I spent a good couple of years researching the book and writing several early drafts. My main ideas for the plot were a) the idea of evacuation b) the idea of a dominating personality. I had no idea, however, in which part of England the book was to take place or at which point in the war. One of my sons suggested that the early part of the war – 1939 was the most suitable for a spy story – the British were very afraid of enemy aliens at the time. I read several books about the life people lead during the war – e.g. rationing, bomb shelters. I also read about the Battle of Britain and the bombing campaigns. A lot of the stuff I read was very technical and a bit over my head but it gave me a feel for the complexity of the danger to Britain in 1939. I also read about the danger to Britain from the U boat campaign in the Battle of the Atlantic – the idea was to cut off supplies to Britain, starving it into submission.

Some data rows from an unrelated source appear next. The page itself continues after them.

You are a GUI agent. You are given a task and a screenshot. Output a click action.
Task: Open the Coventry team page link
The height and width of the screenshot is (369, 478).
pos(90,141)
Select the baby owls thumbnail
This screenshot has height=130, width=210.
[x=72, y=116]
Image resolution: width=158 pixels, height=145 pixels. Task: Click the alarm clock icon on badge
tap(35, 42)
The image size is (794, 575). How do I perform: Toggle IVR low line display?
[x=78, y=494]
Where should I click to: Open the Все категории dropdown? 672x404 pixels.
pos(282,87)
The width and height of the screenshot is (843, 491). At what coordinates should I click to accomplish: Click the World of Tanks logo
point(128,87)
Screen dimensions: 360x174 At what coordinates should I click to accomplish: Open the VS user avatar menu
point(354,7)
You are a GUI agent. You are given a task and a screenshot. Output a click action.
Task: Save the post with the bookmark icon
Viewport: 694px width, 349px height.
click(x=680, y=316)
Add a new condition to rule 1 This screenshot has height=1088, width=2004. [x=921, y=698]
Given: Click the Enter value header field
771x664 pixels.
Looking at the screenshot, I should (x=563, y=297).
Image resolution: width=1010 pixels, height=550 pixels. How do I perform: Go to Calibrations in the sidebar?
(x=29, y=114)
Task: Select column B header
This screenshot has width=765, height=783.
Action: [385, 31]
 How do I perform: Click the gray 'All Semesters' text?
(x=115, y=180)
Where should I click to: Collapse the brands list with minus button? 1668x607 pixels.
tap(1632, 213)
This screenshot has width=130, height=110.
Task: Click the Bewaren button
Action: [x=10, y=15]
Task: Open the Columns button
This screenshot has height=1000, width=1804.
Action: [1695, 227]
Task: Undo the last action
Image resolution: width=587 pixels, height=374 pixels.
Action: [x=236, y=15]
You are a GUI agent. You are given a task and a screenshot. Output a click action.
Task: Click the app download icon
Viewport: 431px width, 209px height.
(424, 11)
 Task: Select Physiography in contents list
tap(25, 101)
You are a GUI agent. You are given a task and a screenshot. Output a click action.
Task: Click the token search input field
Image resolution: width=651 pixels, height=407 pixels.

I visited Liverpool several times to get a feel for the place – Rochel comes form there. I smelled the sea air and heard the seagulls! I also saw some of the key places that were bombing targets for the Germans. I visited Scarisbrick once (a village near Liverpool) – the place on which Barroclough is based. A lady called Margaret drove me round the whole village. We were looking for the kind of house that I thought Miss Darwen might live in. She stopped suddenly outside a tall, three storied building. ‘This is Miss Darwen’s house!’ she said. I took photos of it and all through the writing of the novel I imagined the events taking place there. Margaret also sent me maps and pictures of the military installations around the area that helped me plan the novel.

I borrowed a book from the library called ‘MI5’ which described in detail the spying work of the agents and counter agents during the war. This was extremely helpful in helping me plot the book so that it made historical sense! I kept that book for about five years, renewing it over the months but sometimes not managing to renew it. In the end I clocked up a fine of £60!

What is the most interesting thing you learned in the process of writing the books?

That people are genuinely interested in discussing your book with you and helping you find things out and are willing to make suggestions. People like to be involved in the process of creating a book!

What is your favorite holiday?

The English countryside, when it’s not too hot and not raining! Visiting old houses, imagining living in them and then returning to the comfort of a modern holiday home. Walking through the forests and meadows and beside the canals. There’s nothing like the peace and beauty of ‘this green and pleasant land.’

Deborah, Thank you so much for sharing your thoughts about writing and your fascinating research! I especially enjoyed the learning about Miss Darwen's house!